Cache-Control: max-age=31536000

But what happens if you make changes to the resource before the year is over? Users who have the old version in their cache won’t get the new version until the resource expires, meaning it would take 1 year to update all users. The simple answer is for the developer to change the resource’s URL. Often this is done by adding a “fingerprint” to the path, such as the source control version number, file timestamp, or checksum. Here’s an example for a script from Facebook:


It’s likely that if you compare the resource URLs for major websites over time you’ll see these fingerprints changing with each release. Using the HTTP Archive we see how the URL changes for Facebook’s main script:

  • http://static.ak.fbcdn.net/rsrc.php/v1/y2/r/UVaDehc7DST.js (March 1)
  • http://static.ak.fbcdn.net/rsrc.php/v1/y-/r/Oet3o2R_9MQ.js (March 15)
  • http://static.ak.fbcdn.net/rsrc.php/v1/yS/r/B-e2tX_mUXZ.js (April 1)
  • http://static.ak.fbcdn.net/rsrc.php/v1/yx/r/N-kcJF3mlg6.js (April 15)

Facebook sets a 1 year cache time for this script, so when they make changes they rev the URL to make sure all users get the new version immediately. Setting long cache times and revving the URL is a common solution for websites focused on performance. Unfortunately, this isn’t possible when it comes to 3rd party snippets.

Snippets don’t rev

Revving a resource’s URL is an easy solution for getting updates to the user when it comes to the website’s own resources. The website owner knows when there’s an update and since they own the web page they can change the resource URL.

3rd party snippets are a different story. In most cases, 3rd party snippets contain the URL for a bootstrap script. For example, here’s the Tweet Button snippet:

<a href="https://twitter.com/share" class="twitter-share-button"
    var js,fjs=d.getElementsByTagName(s)[0];
        js=d.createElement(s); js.id=id;

Website owners paste this snippet code into their pages. In the event of an emergency update, the Twitter team can’t rev the widgets.js URL because they don’t have access to change all the web pages containing this snippet. Notifying all the website owners to update the snippet isn’t an option, either. Since there’s no way to rev the URL, bootstrap scripts typically have a short cache time to ensure users get updates quickly. Twitter’s widgets.js is cacheable for 30 minutes, Facebook’s all.js is cacheable for 15 minutes, and Google Analytics’ ga.js is cacheable for 2 hours. This is much shorter than the recommended practice of setting the expiration date a month or more in the future.

→ Lines of data

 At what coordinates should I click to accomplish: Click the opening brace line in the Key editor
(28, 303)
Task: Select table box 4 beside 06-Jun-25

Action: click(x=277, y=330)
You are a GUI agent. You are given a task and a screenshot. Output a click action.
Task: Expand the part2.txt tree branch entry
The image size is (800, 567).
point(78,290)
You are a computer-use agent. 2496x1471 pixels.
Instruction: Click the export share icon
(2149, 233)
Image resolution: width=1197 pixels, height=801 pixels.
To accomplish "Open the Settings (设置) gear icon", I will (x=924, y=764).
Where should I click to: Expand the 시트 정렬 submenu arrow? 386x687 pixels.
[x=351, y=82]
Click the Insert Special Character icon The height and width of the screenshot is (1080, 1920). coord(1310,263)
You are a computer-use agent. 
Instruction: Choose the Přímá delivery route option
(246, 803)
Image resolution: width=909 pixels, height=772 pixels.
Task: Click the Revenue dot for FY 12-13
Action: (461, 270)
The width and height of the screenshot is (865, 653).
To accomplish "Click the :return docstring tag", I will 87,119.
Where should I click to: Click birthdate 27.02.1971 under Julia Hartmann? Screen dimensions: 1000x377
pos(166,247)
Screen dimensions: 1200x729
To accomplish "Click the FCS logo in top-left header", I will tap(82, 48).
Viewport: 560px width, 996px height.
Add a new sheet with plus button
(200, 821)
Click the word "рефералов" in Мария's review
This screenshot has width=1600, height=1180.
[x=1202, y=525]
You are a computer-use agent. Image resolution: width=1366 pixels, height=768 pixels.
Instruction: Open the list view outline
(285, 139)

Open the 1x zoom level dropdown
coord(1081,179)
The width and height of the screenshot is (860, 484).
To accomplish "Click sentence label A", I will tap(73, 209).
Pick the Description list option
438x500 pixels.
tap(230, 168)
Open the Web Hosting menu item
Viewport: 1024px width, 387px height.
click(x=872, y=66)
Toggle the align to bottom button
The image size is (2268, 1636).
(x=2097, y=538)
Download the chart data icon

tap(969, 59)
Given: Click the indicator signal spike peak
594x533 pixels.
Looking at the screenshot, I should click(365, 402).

→ PROBLEMS TO SOLVE
**1)** According to the text on caching, how long is Twitter's widgets.js cacheable?
**2)** Reproduce the text on caching word for word, from "Snippets don’t rev" to "the resource URL.".

→ THE RESULTS
**1)** 30 minutes.

**2)**
Snippets don’t rev

Revving a resource’s URL is an easy solution for getting updates to the user when it comes to the website’s own resources. The website owner knows when there’s an update and since they own the web page they can change the resource URL.